Depois de ter deixado o Brasil nos últimos dias de março, passei vários meses a desbravar territórios que me eram absolutamente desconhecidos — Sidney, Dili, Kuala Lumpur, Malaca, Banguecoque, Shiang Mai, Luang Prabang, Vientiane, Angkor, Phnom Pehn, Saigão, Hanoi, SaPa, HaLong. Lugares tão distantes e tão exóticos, que achei fora do meu alcance, mas que pude por fim visitar com assombro. Aí, onde tenho poucas ou nenhumas referências, onde me vejo na estaca (quase) zero, sinto essa torrente de energia que brota das primeiras vezes. Viciei-me no confronto com o novo, com o estranho e em tudo o que isso exige de mim. Viciei-me na descarga de adrenalina provocada pela viagem, no desafio. Estou sempre pronta a partir.
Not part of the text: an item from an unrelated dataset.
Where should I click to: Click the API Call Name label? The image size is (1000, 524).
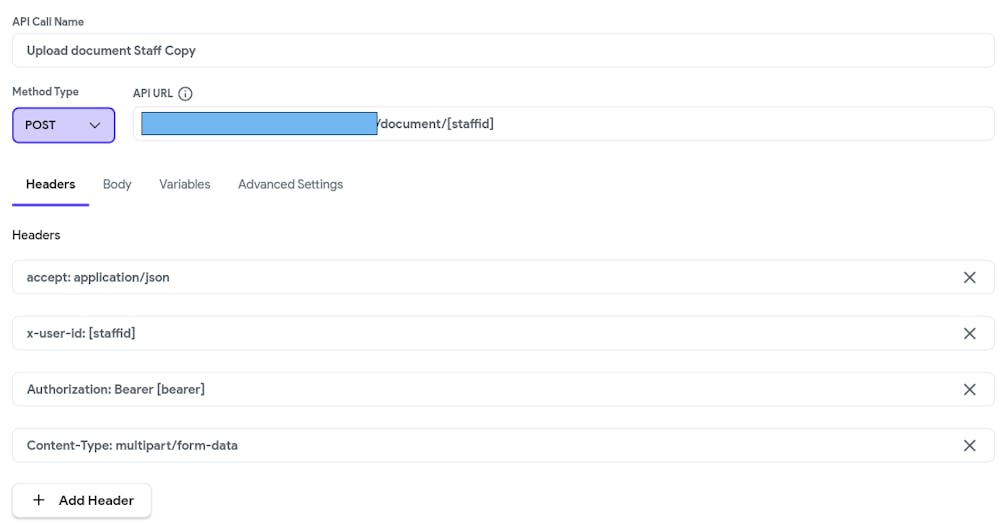[x=48, y=22]
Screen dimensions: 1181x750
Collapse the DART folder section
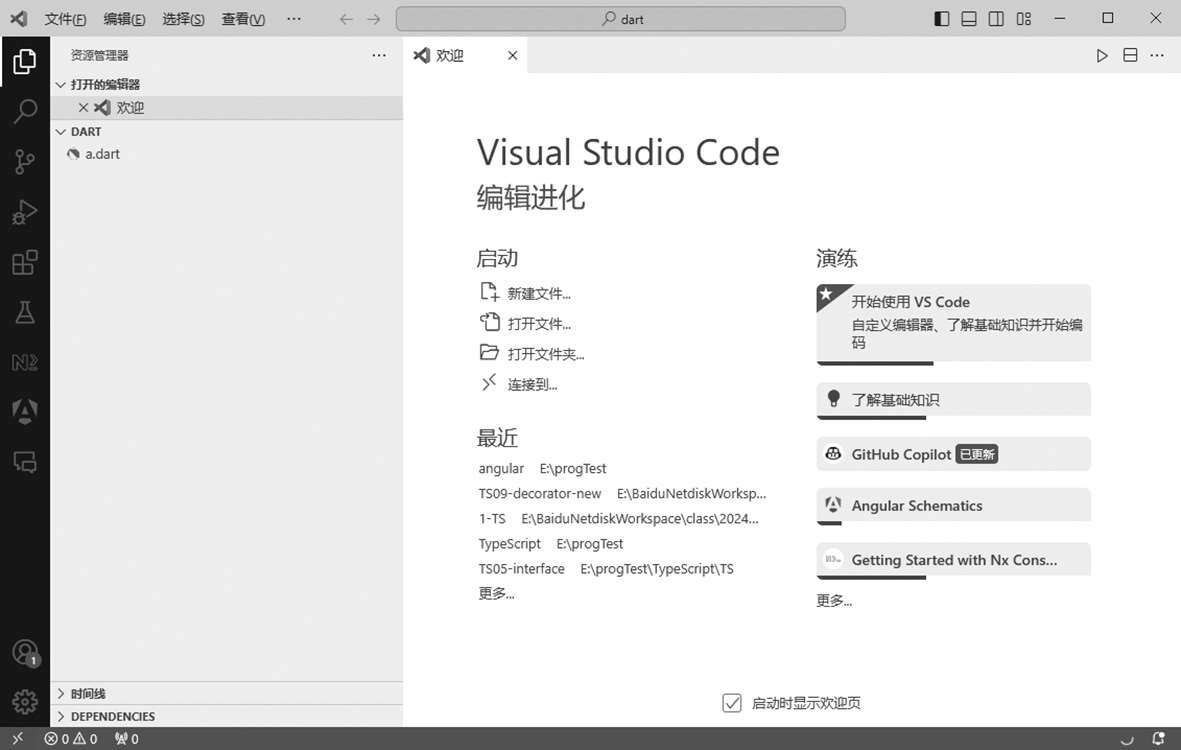coord(86,131)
Porém, não posso negar que em meados de junho, quando voltei a pisar Hong Kong, o conforto do já conhecido me soube muito bem. Durante uns dias não tive de me preocupar com a orientação, arranjar pontos de referência, perceber como funcionam os transportes ou visitar monumentos ditos obrigatório. Em Hong Kong pude apenas vogar sem destino e usufruir das coisas mais simples que esta cidade vibrante tem para oferecer: a vista sobre os arranha-céus a partir do calçadão de Kowloon — uma das paisagens urbanas mais incríveis que já vi, estando parte do seu encanto na forma como muda com a passagem das horas — os jardins, o comércio, a comida, o choque entre as tradições centenárias e o ultra-moderno, o frenesi constante dos mais de sete milhões de habitantes.
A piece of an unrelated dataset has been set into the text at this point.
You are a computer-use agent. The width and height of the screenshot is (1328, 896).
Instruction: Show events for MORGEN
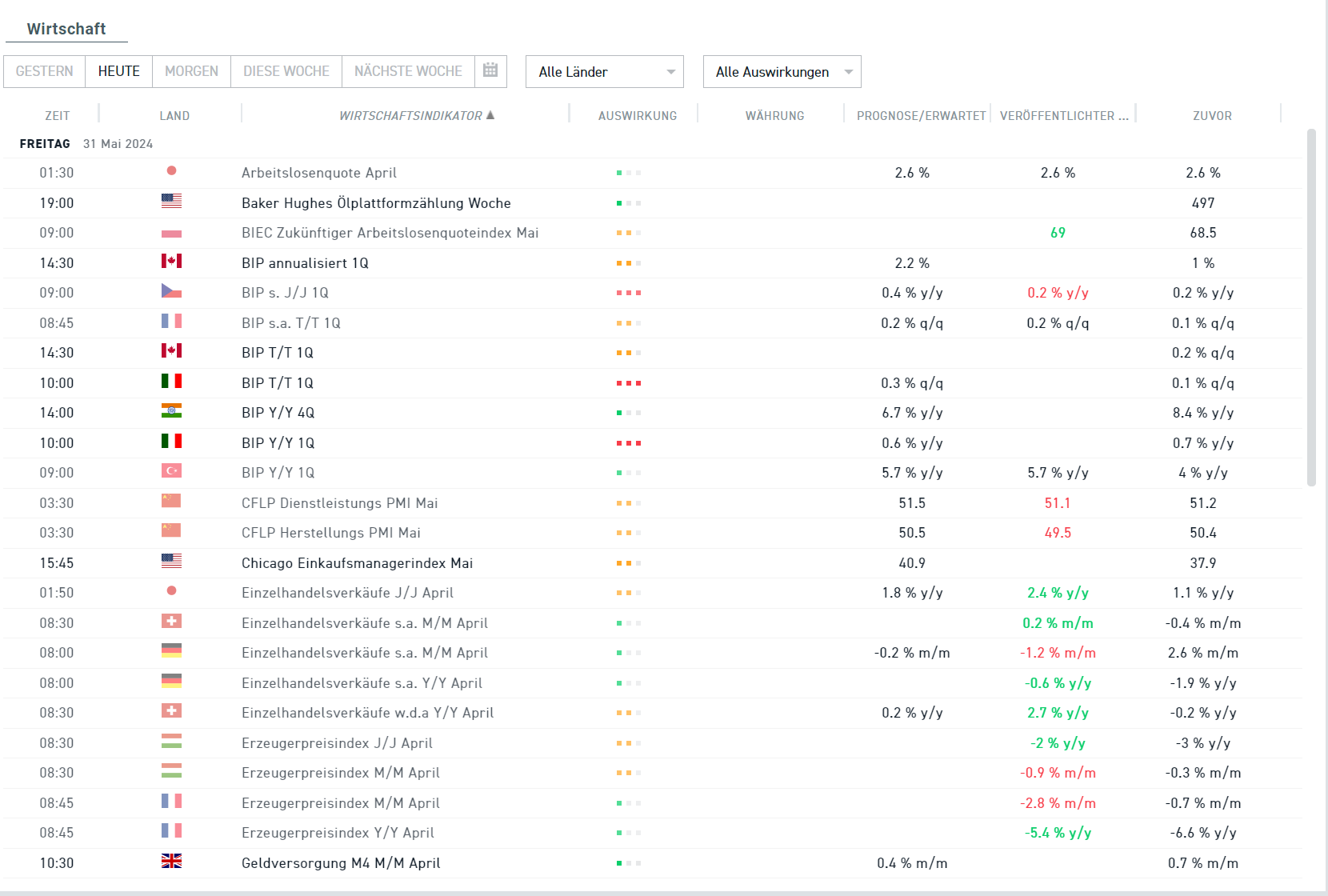click(191, 71)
Num desses dias permiti-me ceder às saudades de duas coisas: comer um bom sushi e passar algum tempo sentada à mesa de um café para atualizar o diário da viagem. Matar o primeiro desejo não foi difícil, uma vez que não faltam restaurantes japoneses em Hong Kong. Já encontrar um café de rua que não pertencesse a uma qualquer cadeia ocidental foi tarefa impossível. Contrariada, dirigi-me ao Starbucks com vista para a baía e sentei-me numa mesa de dois lugares junto à grande janela. Foi então que constatei com surpresa, enquanto mexia o café expresso e trincava o brownie, que afinal aquele lugar comum até me sabia bem. Por uns momentos, o ambiente padronizado permitiu-me aquietar os sentidos e concentrar-me apenas na tarefa de escrever. Refleti pela milésima vez sobre as vantagens e desvantagens do mundo globalizado antes de abrir o caderno e pegar na caneta. Não me desviei da minha tarefa até a Fion se sentar na mesa em frente, de livro em punho.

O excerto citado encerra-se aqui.